I am developing a new schema. It has a pattern filter that trims
leading and trailing punctuation from terms.
<filter class="solr.PatternReplaceFilterFactory"
pattern="^(\p{Punct}*)(.*?)(\p{Punct}*)$"
replacement="$2"
/>
It is resulting in empty terms, because there are situations in the
analyzer stream where a term happens to be composed of nothing but
punctuation. This problem is not happening in production. I want those
terms removed.
This blank term makes the top of the list as far as term frequency. Out
of 7.6 million documents, 4.8 million of them have it.
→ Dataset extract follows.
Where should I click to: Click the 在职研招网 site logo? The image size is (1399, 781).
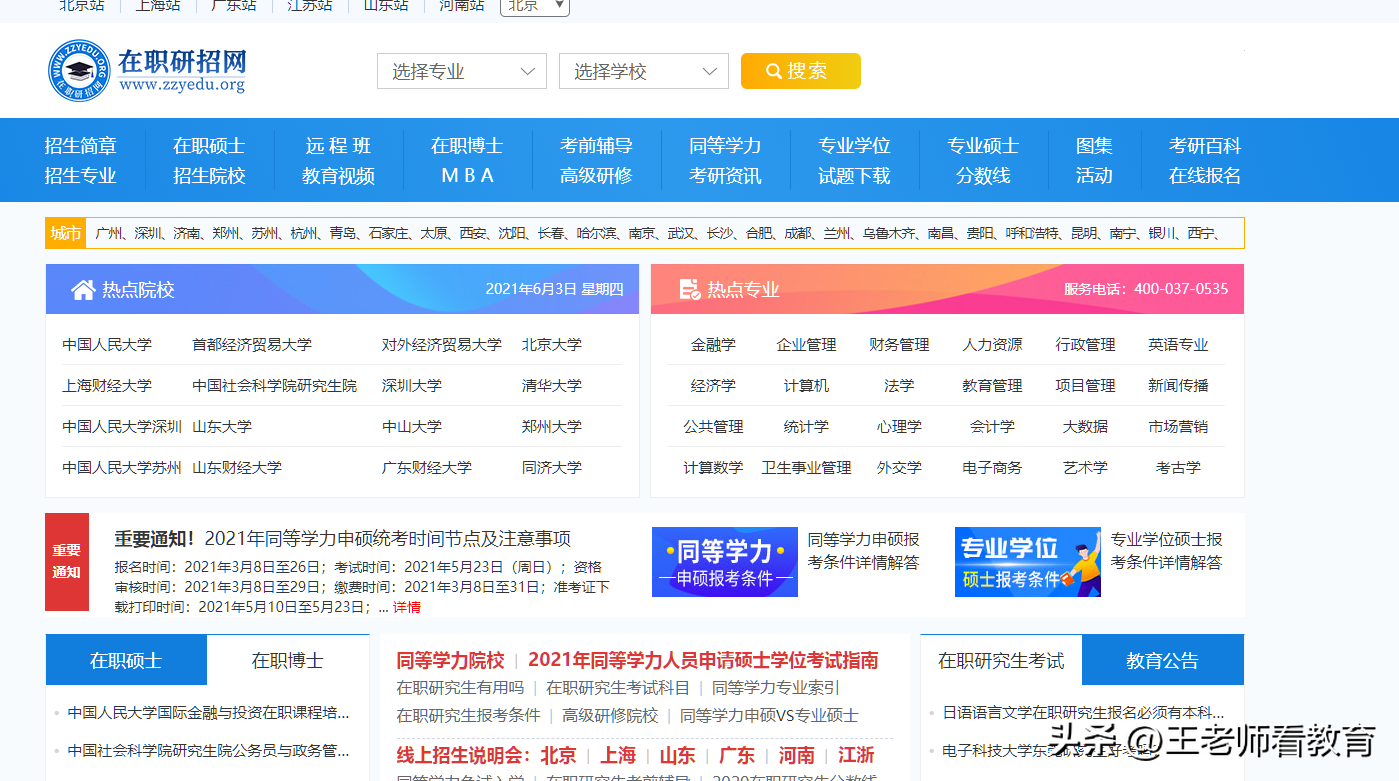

From TermsComponent:
<response>
−
<lst name="responseHeader">
<int name="status">0</int>
<int name="QTime">19106</int>
</lst>
−
<lst name="terms">
−
<lst name="catchall">
<int name="">4830648</int>
<int name="usa">1863264</int>
<int name="photo">1743551</int>
<int name="new">1544314</int>
<int name="de">1455691</int>
<int name="during">1412551</int>
<int name="los">1408855</int>
<int name="united">1368594</int>
<int name="2009">1271103</int>
<int name="la">1204441</int>
</lst>
</lst>
</response>
Is there any existing way to remove empty terms during analysis? I tried
TrimFilterFactory but that made no difference. Is this a bug in
PatternReplaceFilterFactory?
Shawn